In an interview with WHAS-AM in Louisville, McConnell said background check legislation, as well as “red flag” proposals, which would allow law enforcement to take guns away from people considered dangerous, would be at the top of the list of legislation the Senate will consider when it returns from the August recess.
“Those are two items that for sure will be front and center as we see what we can come together on and pass.” McConnell said.
But McConnell didn’t promise a vote on Toomey-Manchin for a reason.
The measure, while less expansive than the House bill, has never earned significant GOP support.
The Senate voted on the bill in 2013 and it failed to beat a GOP-led filibuster, earning only 54 votes.
Only four Republicans voted for the bill at the time and just two of them are still serving: Sens. Susan Collins of Maine, and Toomey.
Most Senate Republicans have been silent on background checks in the wake of the recent string of mass shootings.
Sen. Lamar Alexander of Tennessee promised to use his perch as committee chairman of the Education and Labor Committee to take “an immediate look to find additional bipartisan ways to fund states’ efforts to increase school safety and to help Americans with serious mental health problems.”
But Alexander did not endorse new background checks.
“Especially in a nation with a constitutional right to bear arms, new laws from Washington, D.C., alone won’t stop this violence,” Alexander said. “It will take a change in behavior. Every day our internet democracy displays millions of hateful thoughts. To change behavior, each of us has a responsibility to replace these hateful thoughts with statements that respect the dignity of every individual, regardless of their background.”

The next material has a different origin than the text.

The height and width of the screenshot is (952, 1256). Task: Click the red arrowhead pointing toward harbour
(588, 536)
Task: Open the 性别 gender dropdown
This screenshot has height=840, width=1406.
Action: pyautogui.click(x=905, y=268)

The nation’s two leading gun rights groups, the NRA and Gun Owners of America, are opposed to universal background checks, arguing they go far beyond gun show sales and will criminalize family gun transfers and gun loans, making it harder for people to protect themselves.

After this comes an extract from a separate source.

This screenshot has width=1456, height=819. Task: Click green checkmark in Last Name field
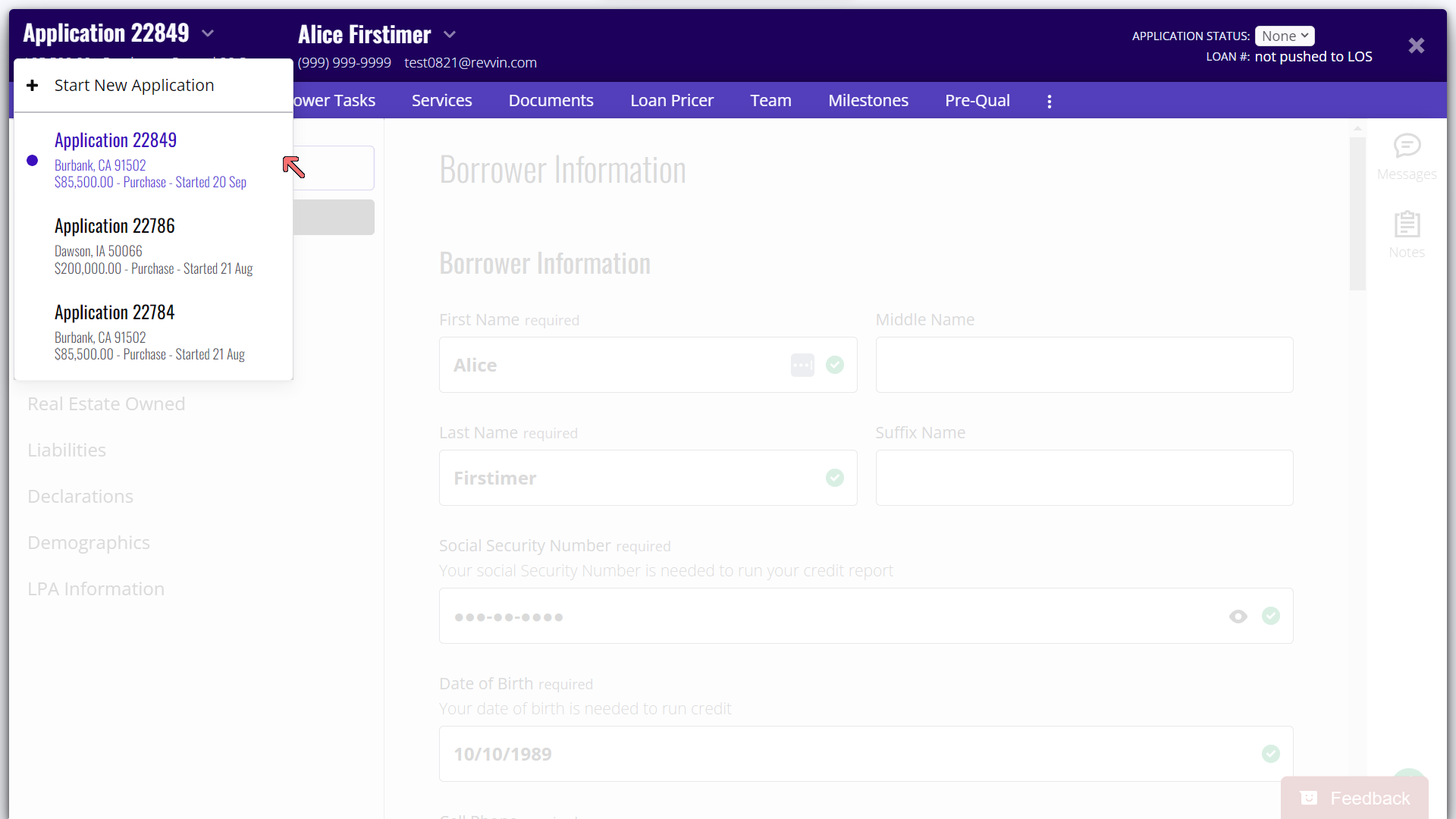coord(835,478)
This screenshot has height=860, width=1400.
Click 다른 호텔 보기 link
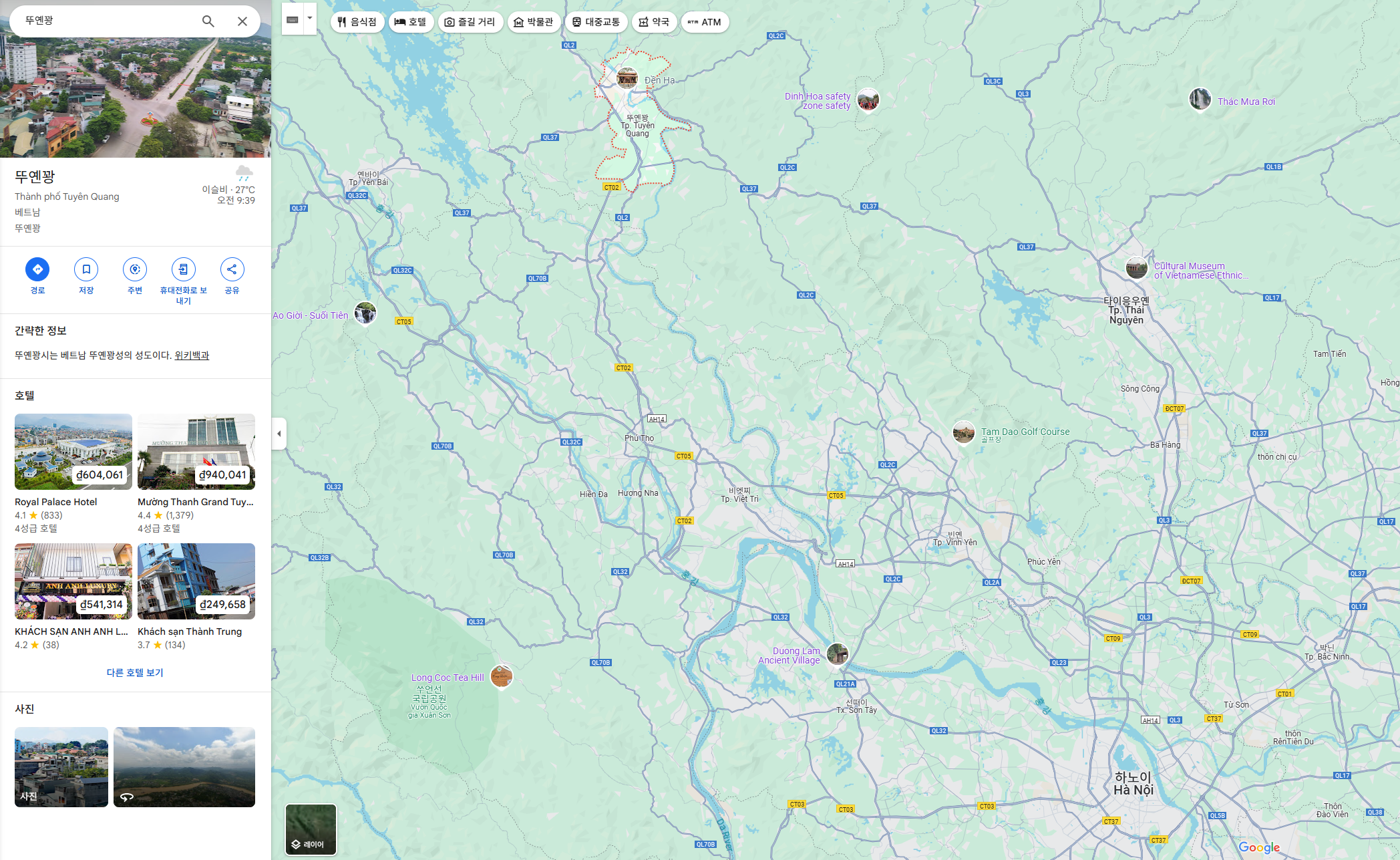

They want Congress to instead address mental health issues that have driven the behavior of some of the shooters.
NRA CEO and Executive Vice President Wayne LaPierre warned Trump last week that universal background checks will harm support from his base.
“I can confirm that the NRA opposes any legislation that unfairly infringes upon the rights of law-abiding citizens,” LaPierre said in a statement following his discussions with Trump.
“The inconvenient truth is this: the proposals being discussed by many would not have prevented the horrific tragedies in El Paso and Dayton. Worse, they would make millions of law abiding Americans less safe and less able to defend themselves and their loved ones.”
LaPierre called the measures “nothing more than ‘soundbite solutions’ which fail to address the root of the problem, confront criminal behavior, or make our communities safer.”
Toomey, in an interview with CNN, told host Jake Tapper he believes more Republicans will be ready to back his bill, despite the persistent opposition from the NRA.
“It’s true Susan and I are the only two Republican senators remaining who voted for it,” Toomey said, referring to Collins and the original 2013 vote on the Toomey-Manchin measure. “But I think that the sentiment has changed somewhat, and maybe it’s just the accumulation of pain from all of these horrific experiences.”
Both Toomey and Manchin believe if Trump signs on to the bill, it will encourage other Republicans to support it.
“The president is open to this conversation, and I’ve spoken with him several times in the last 24 hours,” Toomey told CNN.